ENTRIES PROVIDED
* * * * * * *
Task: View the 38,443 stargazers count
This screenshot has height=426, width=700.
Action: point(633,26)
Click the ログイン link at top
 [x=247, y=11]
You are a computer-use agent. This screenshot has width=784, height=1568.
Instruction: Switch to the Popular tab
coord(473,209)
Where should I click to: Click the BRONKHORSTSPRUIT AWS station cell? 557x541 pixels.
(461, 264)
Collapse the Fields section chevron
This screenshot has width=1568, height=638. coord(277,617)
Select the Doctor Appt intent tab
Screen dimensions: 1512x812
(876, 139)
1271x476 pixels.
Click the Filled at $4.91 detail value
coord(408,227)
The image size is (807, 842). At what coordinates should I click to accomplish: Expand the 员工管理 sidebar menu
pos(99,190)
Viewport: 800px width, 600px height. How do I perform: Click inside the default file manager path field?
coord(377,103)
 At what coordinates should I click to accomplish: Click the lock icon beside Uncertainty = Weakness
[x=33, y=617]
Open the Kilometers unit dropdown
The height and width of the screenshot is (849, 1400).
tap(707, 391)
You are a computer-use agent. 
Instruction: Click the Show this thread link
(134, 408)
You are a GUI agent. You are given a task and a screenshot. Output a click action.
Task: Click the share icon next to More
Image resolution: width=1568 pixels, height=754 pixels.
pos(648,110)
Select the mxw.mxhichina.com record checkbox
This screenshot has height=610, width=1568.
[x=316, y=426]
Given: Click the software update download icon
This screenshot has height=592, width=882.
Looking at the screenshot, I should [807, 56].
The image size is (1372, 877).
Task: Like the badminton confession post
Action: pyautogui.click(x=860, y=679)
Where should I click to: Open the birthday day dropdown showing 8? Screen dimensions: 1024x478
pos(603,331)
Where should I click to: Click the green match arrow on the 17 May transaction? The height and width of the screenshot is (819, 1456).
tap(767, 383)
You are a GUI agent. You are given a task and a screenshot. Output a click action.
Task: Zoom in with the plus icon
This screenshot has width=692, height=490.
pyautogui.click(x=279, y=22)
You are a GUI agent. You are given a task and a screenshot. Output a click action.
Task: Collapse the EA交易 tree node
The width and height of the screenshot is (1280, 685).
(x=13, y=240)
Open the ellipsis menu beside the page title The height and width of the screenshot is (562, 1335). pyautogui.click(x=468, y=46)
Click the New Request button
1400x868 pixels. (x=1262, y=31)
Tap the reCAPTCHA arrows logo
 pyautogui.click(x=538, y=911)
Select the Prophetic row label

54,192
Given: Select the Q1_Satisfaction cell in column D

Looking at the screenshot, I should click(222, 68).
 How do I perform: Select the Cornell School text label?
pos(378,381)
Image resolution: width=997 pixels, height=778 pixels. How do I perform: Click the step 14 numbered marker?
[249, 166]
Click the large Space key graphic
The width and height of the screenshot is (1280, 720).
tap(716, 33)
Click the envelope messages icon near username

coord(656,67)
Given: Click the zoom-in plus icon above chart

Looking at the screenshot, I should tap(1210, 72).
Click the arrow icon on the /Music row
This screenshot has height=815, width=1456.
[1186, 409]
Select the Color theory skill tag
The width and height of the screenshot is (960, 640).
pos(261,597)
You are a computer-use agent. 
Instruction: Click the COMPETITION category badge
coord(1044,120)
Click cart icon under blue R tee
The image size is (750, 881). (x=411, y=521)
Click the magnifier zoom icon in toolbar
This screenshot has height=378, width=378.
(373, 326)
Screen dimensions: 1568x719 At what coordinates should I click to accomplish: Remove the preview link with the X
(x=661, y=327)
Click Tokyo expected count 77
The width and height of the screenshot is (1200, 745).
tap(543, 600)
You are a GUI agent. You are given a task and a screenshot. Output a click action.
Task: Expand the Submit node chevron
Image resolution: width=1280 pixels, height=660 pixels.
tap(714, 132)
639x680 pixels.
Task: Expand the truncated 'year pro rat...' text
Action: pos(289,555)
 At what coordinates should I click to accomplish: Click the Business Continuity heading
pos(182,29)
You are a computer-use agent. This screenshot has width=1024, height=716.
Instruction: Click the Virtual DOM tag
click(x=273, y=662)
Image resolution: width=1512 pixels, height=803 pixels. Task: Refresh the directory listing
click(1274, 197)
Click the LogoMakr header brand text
* * * * * * *
OBJECTIVE
Turn all of the data above into a numbered list, one line per item, leaving out any blank lines.

THE COMPLETED TASK
1. Task: View the 38,443 stargazers count
2. This screenshot has height=426, width=700.
3. Action: point(633,26)
4. Click the ログイン link at top
5.  [x=247, y=11]
6. You are a computer-use agent. This screenshot has width=784, height=1568.
7. Instruction: Switch to the Popular tab
8. coord(473,209)
9. Where should I click to: Click the BRONKHORSTSPRUIT AWS station cell? 557x541 pixels.
10. (461, 264)
11. Collapse the Fields section chevron
12. This screenshot has width=1568, height=638. coord(277,617)
13. Select the Doctor Appt intent tab
14. Screen dimensions: 1512x812
15. (876, 139)
16. 1271x476 pixels.
17. Click the Filled at $4.91 detail value
18. coord(408,227)
19. The image size is (807, 842). At what coordinates should I click to accomplish: Expand the 员工管理 sidebar menu
20. pos(99,190)
21. Viewport: 800px width, 600px height. How do I perform: Click inside the default file manager path field?
22. coord(377,103)
23.  At what coordinates should I click to accomplish: Click the lock icon beside Uncertainty = Weakness
24. [x=33, y=617]
25. Open the Kilometers unit dropdown
26. The height and width of the screenshot is (849, 1400).
27. tap(707, 391)
28. You are a computer-use agent. 
29. Instruction: Click the Show this thread link
30. (134, 408)
31. You are a GUI agent. You are given a task and a screenshot. Output a click action.
32. Task: Click the share icon next to More
33. Image resolution: width=1568 pixels, height=754 pixels.
34. pos(648,110)
35. Select the mxw.mxhichina.com record checkbox
36. This screenshot has height=610, width=1568.
37. [x=316, y=426]
38. Given: Click the software update download icon
39. This screenshot has height=592, width=882.
40. Looking at the screenshot, I should [807, 56].
41. The image size is (1372, 877).
42. Task: Like the badminton confession post
43. Action: pyautogui.click(x=860, y=679)
44. Where should I click to: Open the birthday day dropdown showing 8? Screen dimensions: 1024x478
45. pos(603,331)
46. Where should I click to: Click the green match arrow on the 17 May transaction? The height and width of the screenshot is (819, 1456).
47. tap(767, 383)
48. You are a GUI agent. You are given a task and a screenshot. Output a click action.
49. Task: Zoom in with the plus icon
50. This screenshot has width=692, height=490.
51. pyautogui.click(x=279, y=22)
52. You are a GUI agent. You are given a task and a screenshot. Output a click action.
53. Task: Collapse the EA交易 tree node
54. The width and height of the screenshot is (1280, 685).
55. (x=13, y=240)
56. Open the ellipsis menu beside the page title The height and width of the screenshot is (562, 1335). pyautogui.click(x=468, y=46)
57. Click the New Request button
58. 1400x868 pixels. (x=1262, y=31)
59. Tap the reCAPTCHA arrows logo
60.  pyautogui.click(x=538, y=911)
61. Select the Prophetic row label
62. 54,192
63. Given: Select the Q1_Satisfaction cell in column D
64. Looking at the screenshot, I should click(222, 68).
65.  How do I perform: Select the Cornell School text label?
66. pos(378,381)
67. Image resolution: width=997 pixels, height=778 pixels. How do I perform: Click the step 14 numbered marker?
68. [249, 166]
69. Click the large Space key graphic
70. The width and height of the screenshot is (1280, 720).
71. tap(716, 33)
72. Click the envelope messages icon near username
73. coord(656,67)
74. Given: Click the zoom-in plus icon above chart
75. Looking at the screenshot, I should tap(1210, 72).
76. Click the arrow icon on the /Music row
77. This screenshot has height=815, width=1456.
78. [1186, 409]
79. Select the Color theory skill tag
80. The width and height of the screenshot is (960, 640).
81. pos(261,597)
82. You are a computer-use agent. 
83. Instruction: Click the COMPETITION category badge
84. coord(1044,120)
85. Click cart icon under blue R tee
86. The image size is (750, 881). (x=411, y=521)
87. Click the magnifier zoom icon in toolbar
88. This screenshot has height=378, width=378.
89. (373, 326)
90. Screen dimensions: 1568x719 At what coordinates should I click to accomplish: Remove the preview link with the X
91. (x=661, y=327)
92. Click Tokyo expected count 77
93. The width and height of the screenshot is (1200, 745).
94. tap(543, 600)
95. You are a GUI agent. You are given a task and a screenshot. Output a click action.
96. Task: Expand the Submit node chevron
97. Image resolution: width=1280 pixels, height=660 pixels.
98. tap(714, 132)
99. 639x680 pixels.
100. Task: Expand the truncated 'year pro rat...' text
101. Action: pos(289,555)
102.  At what coordinates should I click to accomplish: Click the Business Continuity heading
103. pos(182,29)
104. You are a computer-use agent. This screenshot has width=1024, height=716.
105. Instruction: Click the Virtual DOM tag
106. click(x=273, y=662)
107. Image resolution: width=1512 pixels, height=803 pixels. Task: Refresh the directory listing
108. click(1274, 197)
109. Click the LogoMakr header brand text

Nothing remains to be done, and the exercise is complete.